Comment by jms55
Comment by jms55 4 days ago
The weird part of the programming model is that threadblocks don't map 1:1 to warps or SMs. A single threadblock executes on a single SM, but each SM has multiple warps, and the threadblock could be the size of a single warp, or larger than the combined thread count of all warps in the SM.
So, how large do you make your threadblocks to get optimal SM/warp scheduling? Well it "depends" based on resource usage, divergence, etc. Basically run it, profile, switch the threadblock size, profile again, etc. Repeat on every GPU/platform (if you're programming for multiple GPU platforms and not just CUDA, like games do). It's a huge pain, and very sensitive to code changes.
People new to GPU programming ask me "how big do I make the threadblock size?" and I tell them go with 64 or 128 to start, and then profile and adjust as needed.
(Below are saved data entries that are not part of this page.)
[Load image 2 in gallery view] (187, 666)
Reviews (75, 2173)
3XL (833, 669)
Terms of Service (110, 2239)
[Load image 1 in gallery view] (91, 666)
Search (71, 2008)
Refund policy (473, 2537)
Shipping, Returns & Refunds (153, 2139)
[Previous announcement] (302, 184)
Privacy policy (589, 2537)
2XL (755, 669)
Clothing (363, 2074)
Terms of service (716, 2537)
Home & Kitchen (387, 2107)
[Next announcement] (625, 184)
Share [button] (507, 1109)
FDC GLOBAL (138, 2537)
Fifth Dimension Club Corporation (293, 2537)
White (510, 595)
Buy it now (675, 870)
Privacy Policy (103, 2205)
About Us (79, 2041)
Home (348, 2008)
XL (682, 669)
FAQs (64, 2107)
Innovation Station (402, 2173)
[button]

Two articles on the AMD side of things:
https://gpuopen.com/learn/occupancy-explained
https://gpuopen.com/learn/optimizing-gpu-occupancy-resource-...
I was taught that you want, usually, more threads per block than each SM can execute, because SMs context switch between threads (fancy hardware multi threading!) on memory read stalls to achieve super high throughput.
There are, ofc, other concerns like register pressure that could affect the calculus, but if an SM is waiting on a memory read to proceed and doesn’t have any other threads available to run, you’re probably leaving perf on the table (iirc).